I have had a hard time trying to follow links using the Scrapy Playwright to navigate a dynamic website.
I have read all issues on the Scrapy Playwright GitHub link to see if I can find a solution to my problem, but not yet.
OK here it is what I want to do:
I want to write a crawl spider that will get all available odds information from https://oddsportal.com/ website. Some pages on the website are rendered using JavaScript, so I decided to use Scrapy Playwright.
Step 1.
I sent a request to the url of the website(https://oddsportal.com/results/) to return the content of the site(all links that I need to follow).
import scrapy
from scrapy.linkextractors import LinkExtractor
from scrapy.spiders import CrawlSpider, Rule
from scrapy_playwright.page import PageMethod
# from scrapy.utils.reactor import install_reactor
# install_reactor('twisted.internet.asyncioreactor.AsyncioSelectorReactor')

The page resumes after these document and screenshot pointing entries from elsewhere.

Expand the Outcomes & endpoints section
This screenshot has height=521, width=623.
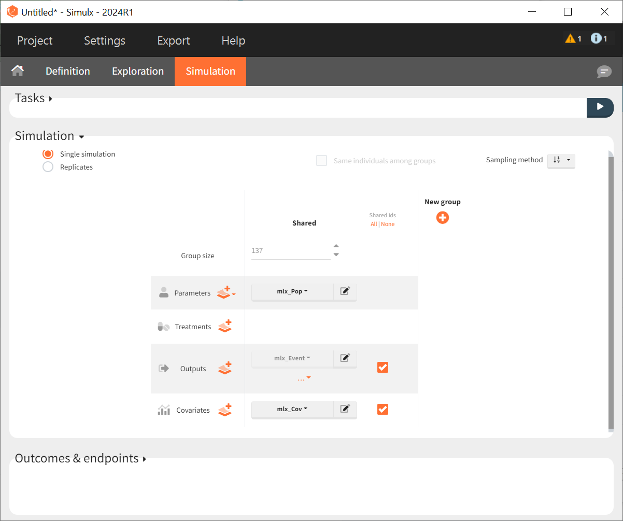click(x=80, y=459)
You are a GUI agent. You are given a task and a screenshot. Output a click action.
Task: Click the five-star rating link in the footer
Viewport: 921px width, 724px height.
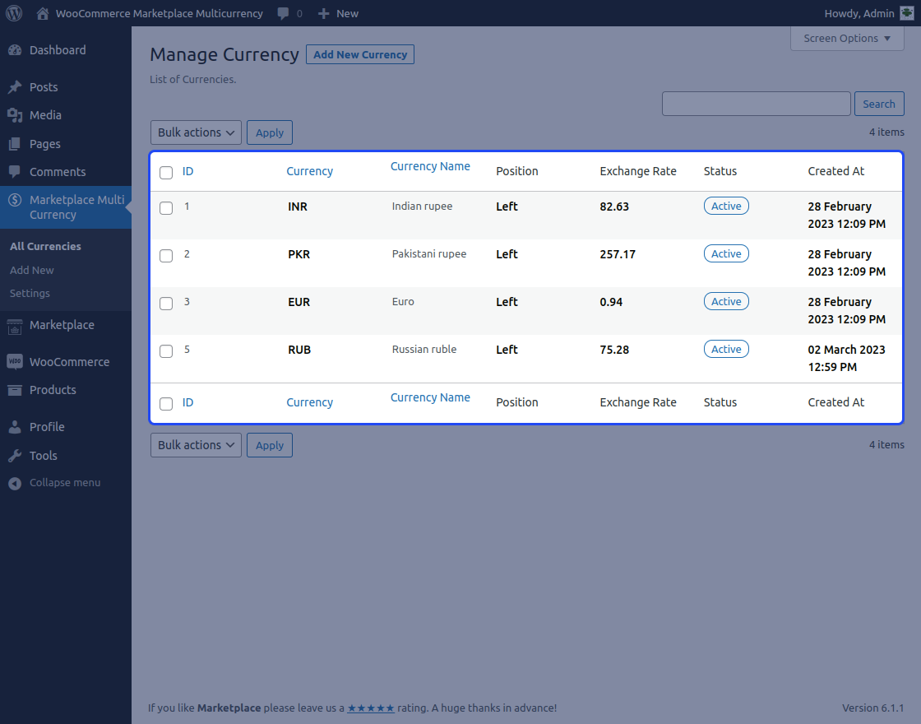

class OddsportalSpider(CrawlSpider):
name = 'oddsportal'
allowed_domains = ['oddsportal.com']
# start_urls = ['https://oddsportal.com/results/']
def start_requests(self):
url = 'https://oddsportal.com/results/'
yield scrapy.Request(url=url, meta= dict(playwright = True,
playwright_context = 1,
playwright_include_page = True,
playwright_page_methods = [
PageMethod('wait_for_selector', 'div#col-content')
]
))
Step 2
Now I need to follow all the above links
def set_playwright_true(request, response):
request.meta["playwright"] = True
return request
rules = (
Rule(LinkExtractor(restrict_xpaths="//div[@id= 'archive-tables']//tbody/tr[@xsid=1]/td/a"), callback='parse_item',follow=False, process_request=set_playwright_true),
)
async def parse_item(self, response):
item = {}
item['text'] = response.url
yield item
When I run the above script, It doesn't get all the links from the https://oddsportal.com/results/, What am I doing wrong here. I believe I am not following the links rightly. The restrict_xpaths in the LinkExtractor is correct, because without Playwright I am able to extract the links but it does not yield the full content of the page.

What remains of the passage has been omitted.